Para o cineasta Januário Jr., que idealizou o projeto com a parceria da Revista Traços, facilitar o acesso à cultura é uma forma de encurtar o abismo da desigualdade social e de abrir caminho para a libertação.
“Achar que morador de rua não precisa de cinema é uma visão muito reducionista. Chega a ser um preconceito, porque ele se liberta com a cultura.”

 Um exemplo disso vai estar no telão, no filme “Meu amigo Nietzsche”, de Fáuston da Silva, finalizado em 2013. O curta conta a história de um menino que acha um livro no Lixão da Estrutural – hoje desativado – e, por meio do que lê, começa a fazer uma revolução na escola onde estuda.
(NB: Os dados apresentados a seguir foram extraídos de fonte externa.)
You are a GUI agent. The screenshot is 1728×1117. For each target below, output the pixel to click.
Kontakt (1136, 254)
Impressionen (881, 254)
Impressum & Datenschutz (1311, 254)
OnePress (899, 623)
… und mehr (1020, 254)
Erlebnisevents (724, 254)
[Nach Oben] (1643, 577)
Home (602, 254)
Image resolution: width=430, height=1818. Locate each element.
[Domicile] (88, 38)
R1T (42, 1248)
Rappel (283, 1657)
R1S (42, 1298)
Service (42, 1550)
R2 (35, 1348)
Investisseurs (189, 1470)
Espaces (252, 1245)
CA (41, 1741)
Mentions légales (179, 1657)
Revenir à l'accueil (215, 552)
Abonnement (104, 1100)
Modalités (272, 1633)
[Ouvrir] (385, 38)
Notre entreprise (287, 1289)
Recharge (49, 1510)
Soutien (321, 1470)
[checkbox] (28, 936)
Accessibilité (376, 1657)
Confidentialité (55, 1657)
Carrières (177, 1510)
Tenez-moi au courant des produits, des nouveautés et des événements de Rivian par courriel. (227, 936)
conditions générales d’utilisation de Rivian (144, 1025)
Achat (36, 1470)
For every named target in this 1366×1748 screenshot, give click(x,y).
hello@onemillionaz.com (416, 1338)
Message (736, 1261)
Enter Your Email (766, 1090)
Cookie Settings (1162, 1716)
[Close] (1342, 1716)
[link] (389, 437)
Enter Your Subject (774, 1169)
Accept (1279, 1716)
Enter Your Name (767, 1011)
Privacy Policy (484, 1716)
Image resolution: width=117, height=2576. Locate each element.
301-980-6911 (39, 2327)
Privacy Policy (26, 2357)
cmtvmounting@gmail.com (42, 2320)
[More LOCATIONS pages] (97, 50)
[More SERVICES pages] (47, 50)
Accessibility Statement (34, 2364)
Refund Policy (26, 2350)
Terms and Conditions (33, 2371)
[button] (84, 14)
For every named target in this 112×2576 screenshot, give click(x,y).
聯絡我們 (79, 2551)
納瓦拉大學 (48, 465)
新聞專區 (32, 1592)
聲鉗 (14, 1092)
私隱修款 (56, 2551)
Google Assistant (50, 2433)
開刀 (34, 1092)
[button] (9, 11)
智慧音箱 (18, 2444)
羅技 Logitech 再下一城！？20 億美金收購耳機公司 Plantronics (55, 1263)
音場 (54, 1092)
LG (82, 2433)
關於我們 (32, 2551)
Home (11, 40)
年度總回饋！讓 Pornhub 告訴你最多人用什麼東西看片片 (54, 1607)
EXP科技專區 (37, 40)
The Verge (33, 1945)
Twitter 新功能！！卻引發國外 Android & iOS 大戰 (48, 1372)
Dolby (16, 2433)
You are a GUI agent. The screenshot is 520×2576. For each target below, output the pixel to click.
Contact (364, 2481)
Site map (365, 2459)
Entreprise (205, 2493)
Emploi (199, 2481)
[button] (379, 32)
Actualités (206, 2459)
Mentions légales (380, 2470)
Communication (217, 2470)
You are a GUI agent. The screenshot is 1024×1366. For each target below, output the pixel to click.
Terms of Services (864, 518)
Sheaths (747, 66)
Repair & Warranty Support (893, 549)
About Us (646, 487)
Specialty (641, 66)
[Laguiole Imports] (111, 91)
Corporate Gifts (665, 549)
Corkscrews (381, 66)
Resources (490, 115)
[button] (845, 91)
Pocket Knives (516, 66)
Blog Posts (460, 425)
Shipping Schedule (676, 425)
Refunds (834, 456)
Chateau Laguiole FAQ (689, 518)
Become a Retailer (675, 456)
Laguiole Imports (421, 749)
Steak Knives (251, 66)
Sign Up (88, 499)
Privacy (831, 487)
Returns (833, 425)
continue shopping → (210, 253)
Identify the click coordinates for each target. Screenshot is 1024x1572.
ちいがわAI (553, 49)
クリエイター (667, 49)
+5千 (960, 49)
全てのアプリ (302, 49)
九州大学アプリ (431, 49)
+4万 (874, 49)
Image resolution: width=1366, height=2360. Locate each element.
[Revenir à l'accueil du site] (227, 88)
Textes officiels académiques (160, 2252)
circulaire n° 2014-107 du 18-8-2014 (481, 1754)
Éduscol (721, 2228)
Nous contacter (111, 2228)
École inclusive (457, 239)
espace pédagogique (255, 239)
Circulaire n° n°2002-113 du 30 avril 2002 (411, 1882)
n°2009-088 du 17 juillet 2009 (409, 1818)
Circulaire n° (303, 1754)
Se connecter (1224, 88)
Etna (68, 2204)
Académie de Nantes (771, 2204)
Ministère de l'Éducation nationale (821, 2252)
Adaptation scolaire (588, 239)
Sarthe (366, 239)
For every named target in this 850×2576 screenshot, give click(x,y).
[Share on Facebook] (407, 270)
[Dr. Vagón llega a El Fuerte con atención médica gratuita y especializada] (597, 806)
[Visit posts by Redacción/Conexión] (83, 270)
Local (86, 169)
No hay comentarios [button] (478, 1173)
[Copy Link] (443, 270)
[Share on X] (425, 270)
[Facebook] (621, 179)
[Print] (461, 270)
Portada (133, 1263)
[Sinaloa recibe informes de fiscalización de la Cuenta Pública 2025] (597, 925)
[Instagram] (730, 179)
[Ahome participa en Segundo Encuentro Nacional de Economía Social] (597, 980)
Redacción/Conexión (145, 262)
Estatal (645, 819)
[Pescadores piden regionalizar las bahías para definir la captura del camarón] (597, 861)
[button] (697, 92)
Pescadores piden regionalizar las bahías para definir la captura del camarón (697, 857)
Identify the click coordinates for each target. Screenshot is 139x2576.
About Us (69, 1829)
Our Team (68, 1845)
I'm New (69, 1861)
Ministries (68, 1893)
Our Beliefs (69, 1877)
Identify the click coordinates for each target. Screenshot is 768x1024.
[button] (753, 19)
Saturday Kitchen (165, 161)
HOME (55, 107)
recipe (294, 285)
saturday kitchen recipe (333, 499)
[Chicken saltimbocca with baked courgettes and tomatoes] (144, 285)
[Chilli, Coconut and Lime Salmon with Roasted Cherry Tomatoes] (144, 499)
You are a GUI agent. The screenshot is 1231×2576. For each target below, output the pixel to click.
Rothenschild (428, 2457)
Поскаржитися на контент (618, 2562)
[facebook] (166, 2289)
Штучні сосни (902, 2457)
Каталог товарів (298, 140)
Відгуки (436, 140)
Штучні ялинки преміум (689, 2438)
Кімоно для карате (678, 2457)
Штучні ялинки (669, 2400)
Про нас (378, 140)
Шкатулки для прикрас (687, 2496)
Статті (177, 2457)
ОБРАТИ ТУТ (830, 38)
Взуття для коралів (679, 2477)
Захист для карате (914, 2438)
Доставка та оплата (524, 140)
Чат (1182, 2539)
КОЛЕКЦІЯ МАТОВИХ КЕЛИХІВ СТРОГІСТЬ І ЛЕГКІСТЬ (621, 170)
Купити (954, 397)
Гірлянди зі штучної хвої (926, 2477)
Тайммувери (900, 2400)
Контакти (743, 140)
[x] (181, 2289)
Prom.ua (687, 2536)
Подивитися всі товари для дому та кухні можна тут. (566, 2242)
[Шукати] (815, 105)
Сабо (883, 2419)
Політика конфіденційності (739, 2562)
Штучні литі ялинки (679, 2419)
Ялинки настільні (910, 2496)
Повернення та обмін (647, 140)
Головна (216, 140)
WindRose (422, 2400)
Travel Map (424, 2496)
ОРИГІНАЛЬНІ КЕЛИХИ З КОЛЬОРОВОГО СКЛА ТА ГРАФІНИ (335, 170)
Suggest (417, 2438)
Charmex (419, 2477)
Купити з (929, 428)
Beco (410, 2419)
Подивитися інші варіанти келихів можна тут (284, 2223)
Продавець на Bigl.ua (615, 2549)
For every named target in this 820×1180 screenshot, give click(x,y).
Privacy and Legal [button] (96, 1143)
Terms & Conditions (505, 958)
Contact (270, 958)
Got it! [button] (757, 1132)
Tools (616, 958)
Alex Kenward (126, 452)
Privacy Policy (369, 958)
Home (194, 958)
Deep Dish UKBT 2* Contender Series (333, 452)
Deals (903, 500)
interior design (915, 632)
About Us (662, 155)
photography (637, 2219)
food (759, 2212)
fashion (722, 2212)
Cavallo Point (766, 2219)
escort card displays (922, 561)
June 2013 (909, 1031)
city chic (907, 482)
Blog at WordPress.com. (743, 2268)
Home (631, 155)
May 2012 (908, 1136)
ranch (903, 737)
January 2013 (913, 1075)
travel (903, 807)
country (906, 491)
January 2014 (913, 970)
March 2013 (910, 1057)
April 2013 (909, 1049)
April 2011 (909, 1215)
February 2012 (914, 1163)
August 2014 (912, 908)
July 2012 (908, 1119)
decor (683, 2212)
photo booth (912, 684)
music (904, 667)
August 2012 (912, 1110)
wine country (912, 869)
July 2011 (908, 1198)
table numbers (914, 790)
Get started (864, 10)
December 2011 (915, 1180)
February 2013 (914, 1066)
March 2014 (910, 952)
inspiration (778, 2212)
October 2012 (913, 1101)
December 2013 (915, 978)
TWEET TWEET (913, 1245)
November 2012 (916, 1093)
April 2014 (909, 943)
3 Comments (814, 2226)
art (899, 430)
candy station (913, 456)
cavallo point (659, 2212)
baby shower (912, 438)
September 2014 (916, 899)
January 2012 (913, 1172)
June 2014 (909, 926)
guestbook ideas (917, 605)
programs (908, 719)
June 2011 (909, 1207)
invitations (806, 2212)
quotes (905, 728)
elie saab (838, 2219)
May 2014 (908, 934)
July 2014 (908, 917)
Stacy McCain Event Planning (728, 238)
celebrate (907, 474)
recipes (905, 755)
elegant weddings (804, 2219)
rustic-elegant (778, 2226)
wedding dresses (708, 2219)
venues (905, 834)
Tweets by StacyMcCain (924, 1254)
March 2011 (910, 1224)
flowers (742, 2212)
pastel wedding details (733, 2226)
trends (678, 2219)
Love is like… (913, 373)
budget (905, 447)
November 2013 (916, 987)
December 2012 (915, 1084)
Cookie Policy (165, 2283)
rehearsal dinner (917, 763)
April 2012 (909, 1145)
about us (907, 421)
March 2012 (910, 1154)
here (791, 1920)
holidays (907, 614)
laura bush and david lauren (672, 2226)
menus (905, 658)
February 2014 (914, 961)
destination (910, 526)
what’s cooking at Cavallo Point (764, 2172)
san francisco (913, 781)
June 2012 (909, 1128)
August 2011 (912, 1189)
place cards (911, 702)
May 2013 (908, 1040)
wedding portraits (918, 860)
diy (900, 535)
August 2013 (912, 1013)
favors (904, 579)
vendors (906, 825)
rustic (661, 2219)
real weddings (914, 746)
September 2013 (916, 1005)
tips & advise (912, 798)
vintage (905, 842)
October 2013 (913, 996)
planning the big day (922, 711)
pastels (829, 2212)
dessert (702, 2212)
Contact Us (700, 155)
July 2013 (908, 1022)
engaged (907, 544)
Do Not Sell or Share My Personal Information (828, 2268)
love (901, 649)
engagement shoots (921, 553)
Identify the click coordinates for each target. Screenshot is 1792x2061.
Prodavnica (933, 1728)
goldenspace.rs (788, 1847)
O filme ganhou cerca de cem prêmios em festivais do mundo todo.
Para além do caráter emancipador, o “Cine Rua” tem a intenção singela de provocar boas sensações, ainda que por um curto período de tempo. “É proporcionar a eles um estado de epifania e dizer que estamos juntos nessa", disse Januário, que é diretor e roteirista.
Na mostra, serão exibidos outros quatro filmes: “Brasília (título provisório)”, de João P. Procópio, que faz uma excursão arqueológica pelas ruínas da construção da capital; “Crônicas de uma cidade inventada”, de Luísa Caetano, que reúne histórias cotidianas contadas por seis habitantes; e “O Homem que não cabia em Brasília”, de Gustavo Menezes, protagonizado por um morador de rua
O último será “Ursortudo”, curta-metragem de Januário finalizado no ano passado. O filme ganhou três prêmios na Mostra Brasília do 50º Festival de Brasília do Cinema Brasileiro: o de melhor curta pelo juri oficial, o de melhor roteiro e de melhor ator (Elder de Paula).

Cultura da periferia

A cerca de 20 quilômetros do Cine Brasília – a casa de um dos mais importantes festivais do país, o Festival de Brasília do Cinema Brasileiro – a região administrativa do Paranoá assume posição de protagonismo no cinema independente da cidade
Entre os dias 23 e 29 de abril, ocorre a 2ª edição do Festival de Curtas do Paranoá. A mostra vai exibir curtas-metragens de todo o Brasil com até 25 minutos nos gêneros ficção, documentário, animação ou experimental. Os vencedores nas categorias competitivas vão receber prêmio em troféu e dinheiro.
Até deste domingo (25), o festival tinha recebido 428 inscrições de todo o país. Destas 47% são produções com presença feminina no roteiro, direção, produção ou fotografia. O evento reserva 25% das vagas para filmes com esta composição de equipe

Esta é outra iniciativa de Januário Jr., que vive na região desde que chegou a Brasília, em 2003. Nascido em Lagoa Nova, interior do Rio Grande do Norte, o diretor e roteirista encontrou no cinema uma forma de dar visibilidade à periferia e às temáticas tradicionalmente rejeitadas pelo cinema comercial.
O plano de inserir o Paranoá no cenário cinematográfico da capital do país começou com o primeiro filme, "A vida tem dessas coisas". A maior parte das cenas foi gravada no Setor de Oficinas da região e contou com a parceria de moradores como figurantes e para compor a equipe técnica.
O segundo, "Ursortudo", deu ainda mais destaque ao Paranoá com premiações no Festival de Brasília do Cinema Brasileiro​​.